[[ INPUT DATA open ]]

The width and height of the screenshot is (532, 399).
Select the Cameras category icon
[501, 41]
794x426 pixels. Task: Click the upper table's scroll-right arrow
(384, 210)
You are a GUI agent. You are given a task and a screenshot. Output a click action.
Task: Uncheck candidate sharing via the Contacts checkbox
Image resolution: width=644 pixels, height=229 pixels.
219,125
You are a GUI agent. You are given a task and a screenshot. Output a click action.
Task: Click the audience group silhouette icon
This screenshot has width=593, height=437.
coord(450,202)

[[ INPUT DATA closed ]]

* _YOUR INSTRUCTIONS_: All the data above must be copied again. Leave nothing out.

* _SOLVED PROBLEM_:
The width and height of the screenshot is (532, 399).
Select the Cameras category icon
[501, 41]
794x426 pixels. Task: Click the upper table's scroll-right arrow
(384, 210)
You are a GUI agent. You are given a task and a screenshot. Output a click action.
Task: Uncheck candidate sharing via the Contacts checkbox
Image resolution: width=644 pixels, height=229 pixels.
219,125
You are a GUI agent. You are given a task and a screenshot. Output a click action.
Task: Click the audience group silhouette icon
This screenshot has width=593, height=437.
coord(450,202)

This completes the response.